Il n’est bien sûr pas possible d’entrer dans le détail des thèmes, qui reflètent au plus près la pensée d’Edgar Morin, et il est ici plus constructif de se demander quels sont les principes qui ont présidés non au choix mais à l’organisation de ces thèmes entre eux : pourquoi cette organisation du contenu ?  Dans la mesure où il apparaît d’emblée que les séquences ne sont pas proposées selon un ordre alphabétique, y a-t-il une logique implicite de consultation ? Car le fait est qu’un choix a été opéré par l’auteur et Edgar Morin, choix d’enchaînement des séquences en mode film documentaire, choix que l’on retrouve dans l’interface de navigation par thème, où les séquences sont listées selon le même enchaînement que celui proposé en mode documentaire. L’on bascule ici sur les questions de forme : en effet, le DVD impose quelques réflexions sur les modalités d’appréhension des contenus. Par nature, le DVD est un support numérique offrant deux situations de consultation liées aux deux dispositifs techniques de lecture : la télévision (lecteur DVD connecté au téléviseur) et l’ordinateur. Or ces deux machines entraînent des modalités manipulatoires radicalement différentes : sur écran de télévision, le dispositif de manipulation se réduit à la télécommande du lecteur DVD, qui permet des navigations dans un menu par opération de déplacement et sélection (haut, bas, sélectionner, sortir). Sur ordinateur, le dispositif de manipulation est la souris, qui remplit le même rôle de sélection, mais permet en plus une part d’interprétation du comportement de l’utilisateur par analyse des mouvements et actions de la souris. On pourrait donc s’attendre à ce que l’appréhension du contenu diffère en fonction de la machine. Or, comme sur un très grand nombre de DVD, il n’en est rien. En effet, en dépit de la différence télécommande/souris, la consultation sur ordinateur n’offre aucune possibilité supplémentaire d’interaction.

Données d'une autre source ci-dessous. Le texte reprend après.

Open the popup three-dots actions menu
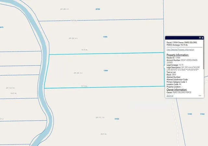The width and height of the screenshot is (208, 146). 200,96
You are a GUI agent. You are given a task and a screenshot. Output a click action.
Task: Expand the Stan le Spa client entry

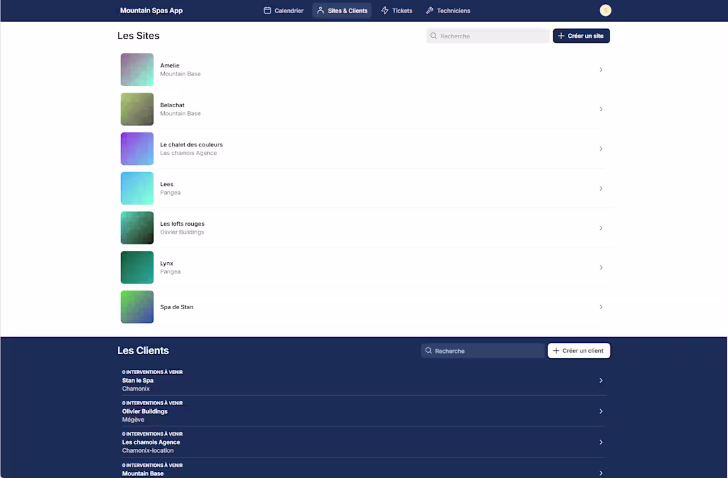pos(601,380)
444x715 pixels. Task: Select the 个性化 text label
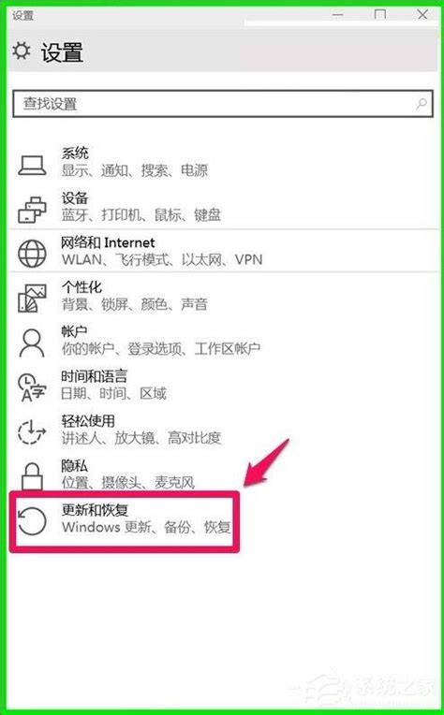click(x=81, y=287)
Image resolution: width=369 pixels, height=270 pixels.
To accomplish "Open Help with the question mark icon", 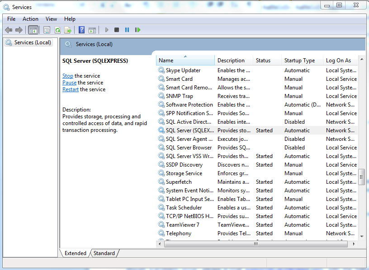I will (81, 30).
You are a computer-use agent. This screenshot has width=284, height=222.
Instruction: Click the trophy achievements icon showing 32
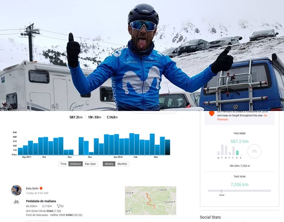(59, 206)
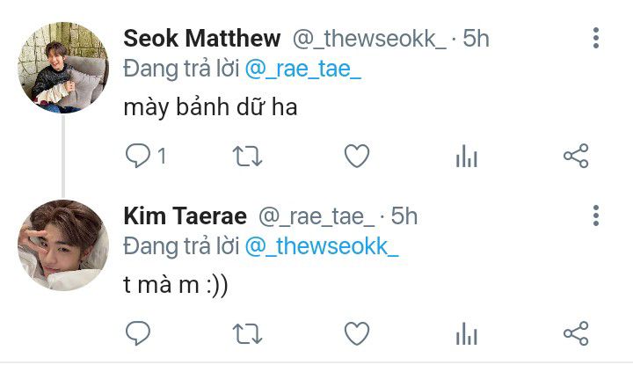The image size is (633, 365).
Task: Retweet Seok Matthew's tweet
Action: pos(247,157)
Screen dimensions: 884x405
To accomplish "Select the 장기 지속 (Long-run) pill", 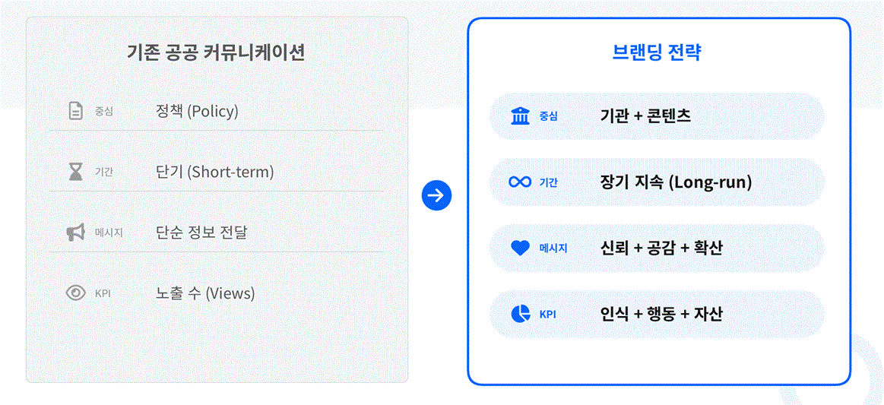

Dès lors, si nous revenons aux questions d’organisation du contenu, le DVD « Regard sur Edgar » propose d’abord la modalité filmique linéaire et classique: les séquences vidéo s’enchaînent (quelques séquences sont ouvertes ou entrecoupées d’une phrase mettant en exergue et « symbolisant » en quelque sorte la pensée de Morin sur le thème en cours), comme si nous regardions un documentaire sur Arte. Nous sommes alors ici dans le cadre classique de la vidéo qui dénie toute interaction du spectateur. Il apparaît en fait clairement qu’existent des liens subtils d’enchaînement des séquences : des idées, notions ou concepts qui sont évoqués ou esquissés dans un thème font l’objet du thème suivant. Pour prendre un exemple parmi d’autre, le thème « Méthode » met l’accent sur le problème fondamental de l’erreur et de l’illusion dans les processus de connaissance, le thème suivant, « Diafoirus et Trisotin » mettant quant à lui l’accent sur le fait que la science classique est très loin d’avoir dissipé le problème de l’erreur et de l’illusion. S’érigeant en détenteurs de la certitude scientifique ou en maîtres des discours les plus aboutis, nombre de Diafoirus et Trisotin contemporains continuent de fonder leur science sur une épistémologie cartésienne et déterministe qui ignore ou néglige le problème de l’erreur et de l’illusion. D’où le besoin qu’a ressenti Edgar Morin d’une méthode.

Mais la structuration en informations numériques sur DVD permet de pénétrer dans la sphère des hypermédias : la consultation des documents, découpés en unités sémantiques, se fait alors au choix de l’utilisateur. Que l’on se serve d’un ordinateur ou d’un téléviseur, il est ainsi possible d’accéder au menu racine qui permet de consulter le thème de son choix, en dehors de la linéarité des séquences vidéo qui s’enchaînent. Il s’agit donc ici du degré minimal d’interactivité permise par le support DVD. Sur ordinateur, on peut considérer qu’un degré supérieur d’interactivité aurait été de pouvoir disposer d’outils spécifiques : par exemple, outil de sélection de séquence pour permettre à l’utilisateur de créer son propre « cahier des réflexions d’Edgar Morin ». Autre exemple : aurait-il été possible de pouvoir intégrer dans la visualisation vidéo des éléments de digression/relation avec d’autres thèmes de pensée, en permettant à l’utilisateur de sélectionner un mot au sein du discours pour faire apparaître soit les concepts corrélés, soit l’ensemble des unités qui font appel à ce mot ? Il faut bien reconnaître que l’intégration de tels outils interactifs est difficile à mettre en place au sein de séquences vidéo destinées à être aussi consultées sur téléviseur. C’est tout naturellement que la spécificité du DVD par rapport à la vidéo classique se trouve concentrée dans ce premier degré d’interactivité, au travers de la possibilité d’accès par thème. Paradoxalement, on en attend plus en terme d’interactivité d’un CD-Rom, le DVD étant simplement ici support de stockage plus massif et production consultable sur téléviseur à degré minimal d’interactivité.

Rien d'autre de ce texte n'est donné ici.